» **Problem**
I would like you to restate each record word for word.

[Extracted records]
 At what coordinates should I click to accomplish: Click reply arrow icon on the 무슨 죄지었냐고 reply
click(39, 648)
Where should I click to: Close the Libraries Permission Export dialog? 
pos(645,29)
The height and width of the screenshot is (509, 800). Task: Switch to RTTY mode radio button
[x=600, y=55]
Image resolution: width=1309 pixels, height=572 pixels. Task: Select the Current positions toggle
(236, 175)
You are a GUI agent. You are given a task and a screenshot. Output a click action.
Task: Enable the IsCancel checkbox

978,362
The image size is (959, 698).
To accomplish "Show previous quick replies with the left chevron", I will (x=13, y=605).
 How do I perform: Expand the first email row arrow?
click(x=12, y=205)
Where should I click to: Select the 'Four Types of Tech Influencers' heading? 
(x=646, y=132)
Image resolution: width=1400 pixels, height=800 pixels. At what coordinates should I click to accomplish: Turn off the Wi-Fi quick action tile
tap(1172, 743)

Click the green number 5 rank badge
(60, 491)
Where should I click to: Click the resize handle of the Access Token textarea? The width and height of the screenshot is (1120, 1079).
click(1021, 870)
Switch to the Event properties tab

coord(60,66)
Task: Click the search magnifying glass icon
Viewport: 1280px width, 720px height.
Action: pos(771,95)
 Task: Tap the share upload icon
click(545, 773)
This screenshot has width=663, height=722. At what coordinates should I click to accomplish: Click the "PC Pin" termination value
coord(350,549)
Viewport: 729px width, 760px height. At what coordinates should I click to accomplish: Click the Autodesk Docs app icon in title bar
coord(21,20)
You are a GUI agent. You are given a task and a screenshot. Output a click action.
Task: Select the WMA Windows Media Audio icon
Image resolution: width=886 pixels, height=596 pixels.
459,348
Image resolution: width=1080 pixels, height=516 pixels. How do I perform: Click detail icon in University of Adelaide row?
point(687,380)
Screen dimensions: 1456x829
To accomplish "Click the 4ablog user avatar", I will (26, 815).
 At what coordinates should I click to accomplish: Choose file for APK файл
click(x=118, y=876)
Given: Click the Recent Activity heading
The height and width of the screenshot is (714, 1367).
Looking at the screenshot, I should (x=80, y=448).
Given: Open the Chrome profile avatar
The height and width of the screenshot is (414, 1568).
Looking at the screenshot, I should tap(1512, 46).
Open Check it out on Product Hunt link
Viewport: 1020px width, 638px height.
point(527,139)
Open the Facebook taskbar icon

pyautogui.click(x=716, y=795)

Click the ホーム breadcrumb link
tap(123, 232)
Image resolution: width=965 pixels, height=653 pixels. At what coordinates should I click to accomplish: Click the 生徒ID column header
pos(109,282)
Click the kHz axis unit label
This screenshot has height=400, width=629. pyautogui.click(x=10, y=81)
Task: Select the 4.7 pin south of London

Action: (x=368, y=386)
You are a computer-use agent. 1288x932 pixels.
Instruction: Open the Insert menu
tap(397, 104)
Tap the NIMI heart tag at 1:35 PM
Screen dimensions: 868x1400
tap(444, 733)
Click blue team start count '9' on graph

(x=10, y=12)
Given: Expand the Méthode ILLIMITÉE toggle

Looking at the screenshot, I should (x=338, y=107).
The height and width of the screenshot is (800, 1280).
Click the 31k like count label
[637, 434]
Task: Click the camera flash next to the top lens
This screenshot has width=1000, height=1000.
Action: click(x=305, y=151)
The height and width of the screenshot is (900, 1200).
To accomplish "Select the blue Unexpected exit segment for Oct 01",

» **The completed task**
 At what coordinates should I click to accomplish: Click reply arrow icon on the 무슨 죄지었냐고 reply
click(39, 648)
Where should I click to: Close the Libraries Permission Export dialog? 
pos(645,29)
The height and width of the screenshot is (509, 800). Task: Switch to RTTY mode radio button
[x=600, y=55]
Image resolution: width=1309 pixels, height=572 pixels. Task: Select the Current positions toggle
(236, 175)
You are a GUI agent. You are given a task and a screenshot. Output a click action.
Task: Enable the IsCancel checkbox

978,362
The image size is (959, 698).
To accomplish "Show previous quick replies with the left chevron", I will (x=13, y=605).
 How do I perform: Expand the first email row arrow?
click(x=12, y=205)
Where should I click to: Select the 'Four Types of Tech Influencers' heading? 
(x=646, y=132)
Image resolution: width=1400 pixels, height=800 pixels. At what coordinates should I click to accomplish: Turn off the Wi-Fi quick action tile
tap(1172, 743)

Click the green number 5 rank badge
(60, 491)
Where should I click to: Click the resize handle of the Access Token textarea? The width and height of the screenshot is (1120, 1079).
click(1021, 870)
Switch to the Event properties tab

coord(60,66)
Task: Click the search magnifying glass icon
Viewport: 1280px width, 720px height.
Action: pos(771,95)
 Task: Tap the share upload icon
click(545, 773)
This screenshot has width=663, height=722. At what coordinates should I click to accomplish: Click the "PC Pin" termination value
coord(350,549)
Viewport: 729px width, 760px height. At what coordinates should I click to accomplish: Click the Autodesk Docs app icon in title bar
coord(21,20)
You are a GUI agent. You are given a task and a screenshot. Output a click action.
Task: Select the WMA Windows Media Audio icon
Image resolution: width=886 pixels, height=596 pixels.
459,348
Image resolution: width=1080 pixels, height=516 pixels. How do I perform: Click detail icon in University of Adelaide row?
point(687,380)
Screen dimensions: 1456x829
To accomplish "Click the 4ablog user avatar", I will (26, 815).
 At what coordinates should I click to accomplish: Choose file for APK файл
click(x=118, y=876)
Given: Click the Recent Activity heading
The height and width of the screenshot is (714, 1367).
Looking at the screenshot, I should (x=80, y=448).
Given: Open the Chrome profile avatar
The height and width of the screenshot is (414, 1568).
Looking at the screenshot, I should tap(1512, 46).
Open Check it out on Product Hunt link
Viewport: 1020px width, 638px height.
point(527,139)
Open the Facebook taskbar icon

pyautogui.click(x=716, y=795)

Click the ホーム breadcrumb link
tap(123, 232)
Image resolution: width=965 pixels, height=653 pixels. At what coordinates should I click to accomplish: Click the 生徒ID column header
pos(109,282)
Click the kHz axis unit label
This screenshot has height=400, width=629. pyautogui.click(x=10, y=81)
Task: Select the 4.7 pin south of London

Action: (x=368, y=386)
You are a computer-use agent. 1288x932 pixels.
Instruction: Open the Insert menu
tap(397, 104)
Tap the NIMI heart tag at 1:35 PM
Screen dimensions: 868x1400
tap(444, 733)
Click blue team start count '9' on graph

(x=10, y=12)
Given: Expand the Méthode ILLIMITÉE toggle

Looking at the screenshot, I should (x=338, y=107).
The height and width of the screenshot is (800, 1280).
Click the 31k like count label
[637, 434]
Task: Click the camera flash next to the top lens
This screenshot has width=1000, height=1000.
Action: click(x=305, y=151)
The height and width of the screenshot is (900, 1200).
To accomplish "Select the blue Unexpected exit segment for Oct 01",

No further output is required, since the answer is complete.